That shamed them well enough.

  • Sherlock Scan: starts exhibiting this in Dance. Upon meeting Griff, he instantly has suspicions about the man--whom, it should be pointed out, Tyrion has probably never met in his life; he was nine the last time Griff was famous--and is dropping veiled hints about "winged lions" within a couple of pages.
  • Too Clever by Half
  • The Unfavourite
  • Villain Ball Magnet
  • Younger Than They Look: He's about twenty-eight, give or take.
    • Possibly even younger. Jaime and Cersei are stated to be 17 at the time of Robert's rebellion, which occured about 13 years ago, placing them in their early thirties. And Oberyn Martel says that the twins were 8 or 9 when Tyrion was born. He's in his early twenties.
      • This troper made him to be twenty five: in AFFC Jaime mentions moving in to his Kingsguard room 18 years ago, and he was 15 when he was accepted into the Kingsguard, making him 33. Assuming Oberyn is correct about the twins' ages, that would make Tyrion 25 as of ADWD.

Kevan Lannister*

Tywin's brother and right-hand man for many years, Kevan has, by choice, mostly lived his life in Tywin's shadow. He is known to be stolid and reliable, and doesn't come across as particularly villainous, and in later books is revealed to be a pretty decent man. He married Lady Dorna Swyft and sired four children, amongst them Lancel Lannister. He and Tywin are the only two remaining sons of Tytos Lannister; their younger brothers Tygett and Gerion both having predeceased them. They also have a sister, Genna, who married Emmon Frey, second son of the Late Lord Walder; her children include the late and unlamented Ser Cleos Frey.

  • The Dragon: To Tywin.
  • Heterosexual Life Partners: With Tywin.
  • The Good Chancellor: When he takes over the Regency from Cersei, he immediately starts making progress towards fixing the mess she created. This does not end well for him.
  • Karmic Death: Kevan accepts Tywin's atrocities because he believes they are done for the good of the family/realm. Varys kills Kevan "for the children".
  • The Lancer: Tyrion observes that he's too humble to ever take power of his own volition.
  • Nice to the Waiter: Nice to everybody, actually. Including Tyrion and other "undesirables".
  • Only Sane Man: He's picked up most of Tywin's wisdom but is not as ruthless as his brother. He's also one of the first people to call Cersei on her idiocy, demanding she give up her regency for the good of the realm.
    • In A Dance with Dragons, Varys invokes this trope, killing him because he is the only man who can keep the Lannister regime from collapsing.
  • Overshadowed by Awesome
  • Reasonable Authority Figure
  • Token Good Teammate:
  • Yes-Man: Subverted. Cersei thought he qualified because he followed his older brother, and thus believed she could easily push him around. To her surprise, it turned out that he followed Tywin because he thought Tywin was right most of the time, and was much more vocally critical towards Cersei.

Lancel Lannister

The teenaged son of Kevan Lannister and younger cousin to Jamie, Cersei and Tyrion. The squire of Robert Baratheorn. Initially described as something of a wannabe Jamie, he serves as a side character during the first four books.

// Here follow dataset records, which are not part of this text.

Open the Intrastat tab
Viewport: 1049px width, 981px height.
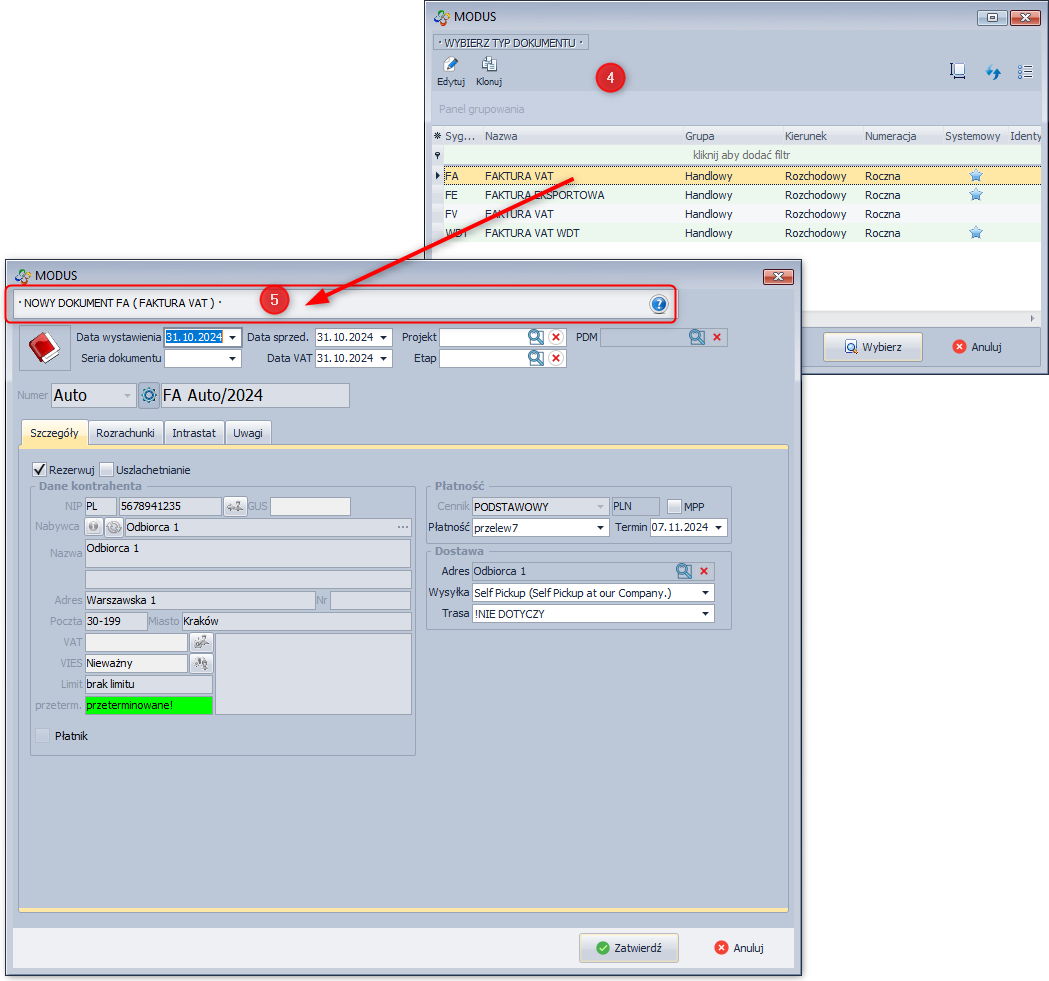[x=194, y=433]
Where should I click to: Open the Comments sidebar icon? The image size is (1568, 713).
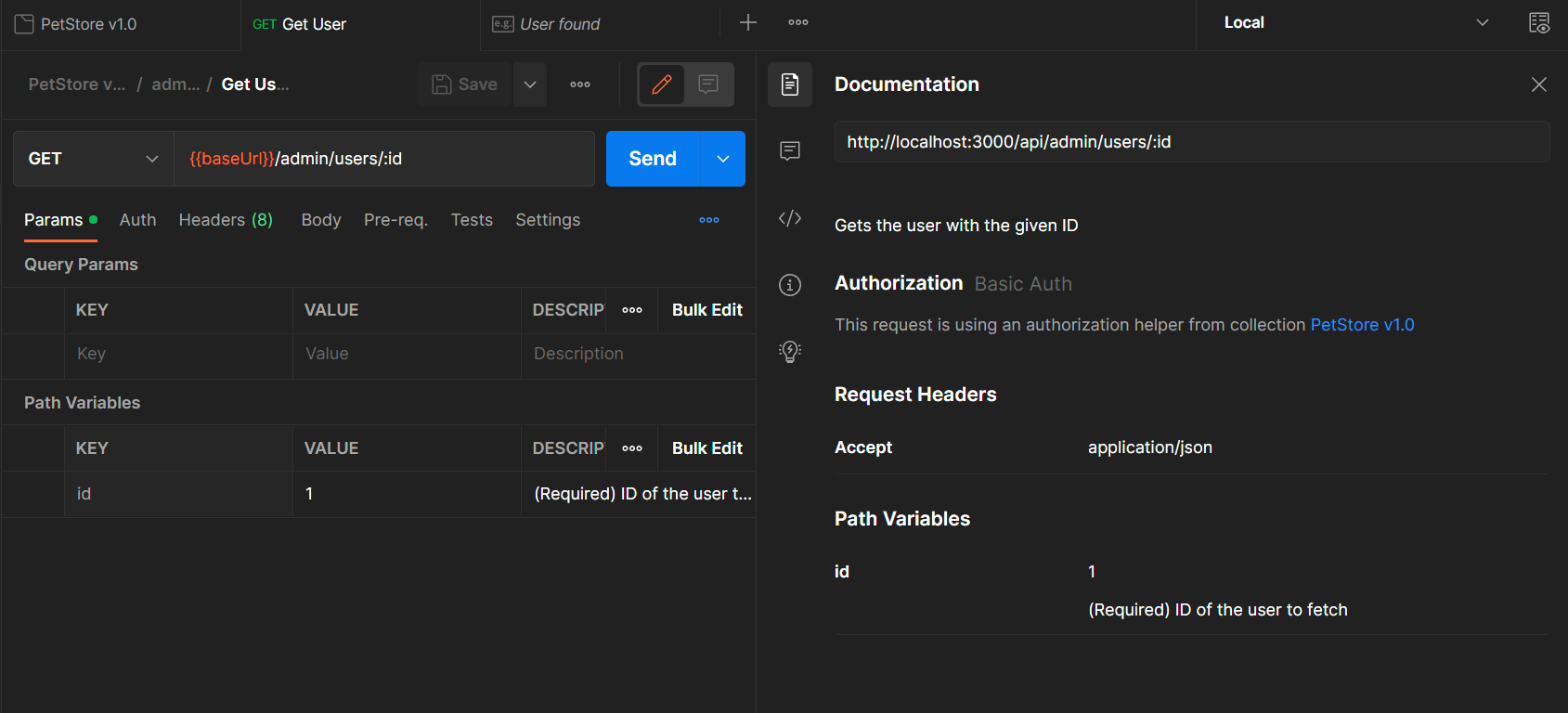(x=790, y=151)
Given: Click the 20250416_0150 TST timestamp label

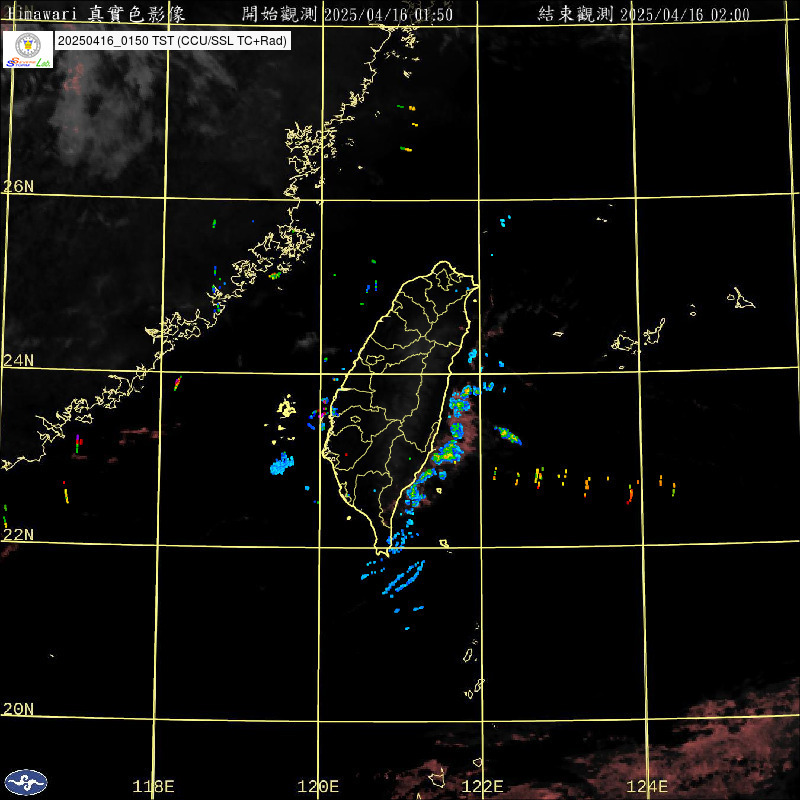Looking at the screenshot, I should point(171,42).
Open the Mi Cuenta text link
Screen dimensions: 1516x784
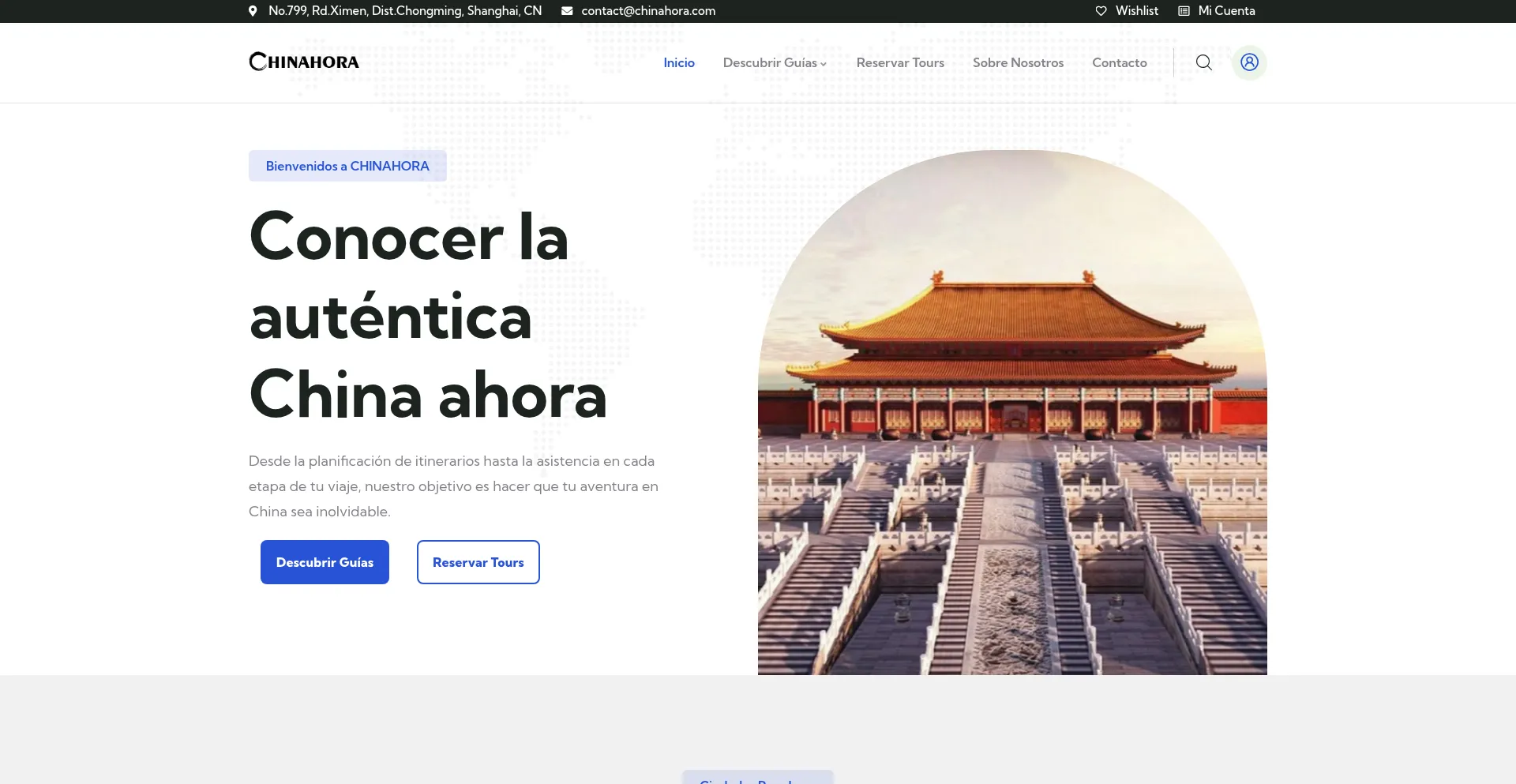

  • Arranged Marriage: In A Feast For Crows, the Lannisters marry him off to Ami Frey, a female line descendant of House Darry, all the male members of which died during the War of the Five Kings, so the Lannisters can claim the Darry lands for themselves. This causes problems with the now devoutly religous Lancel, and the fact that Ami has a reputation as being very promiscuous does not help matters.
  • The Atoner: Ends up becoming The Fundamentalist in an attempt to make up for his earlier behaviour. Subverted in that this does not make him much more sympathetic at all.
  • Bishonen: Described as very fair-haired and looking slightly like a younger, less manly Jamie. The TV series picked this description up and ran with it, making him look positively girly.
  • Butt Monkey: Robert mocks and dislikes him. Cersei manipulates him. Tyrion blackmails him. He's nearly killed during the battle for King's Landing. Then he's forced into an Arranged Marriage so that the Lannisters can get their paws on a castle whose male heirs got killed off during the war. Finally, he just gives up and becomes a member of the Faith Militant, making his father practically disown him.
  • The Fundamentalist: Becomes this in A Feast for Crows.
  • Kissing Cousins: During a period in which she is separated from Jamie, Cersei uses Lancel as a replacement.
  • Knight Templar: Rather literally, as he eventually joins the militant and knightly branch of the Faith.
  • Replacement Goldfish: He essentially becomes this to Cersei after she's separated from Jaime, and he's explicitly said to resemble Jaime in his youth.
  • Smug Snake: Gets a little too big for his britches after doing his part in Robert's death. Tyrion rapidly shows him otherwise.

Gregor Clegane

"Elia of Dorne. I killed her screaming whelp. Then I raped her. Then I smashed her fucking head in. Like this." * CRUNCH*

Called "The Mountain That Rides," Ser Gregor Clegane is the biggest man in Westeros. Apart from his freakish size, he is feared for his cruelty and unstoppable force on the battlefield. His most famous deed was smashing the baby Aegon's head apart against a wall and then raping his mother Princess Elia with the infant's brains still covering him before killing her. As the older brother to Sandor Clegane, he's responsible not only for Sandor's horrific burn scars, but also for the murder of their little sister and miserable childhood that made the Hound such a brutal and cynical man. He is a Complete Monster even among other Complete Monsters, and his overlord Tywin Lannister often uses him as a scourge and enforcer to spread terror.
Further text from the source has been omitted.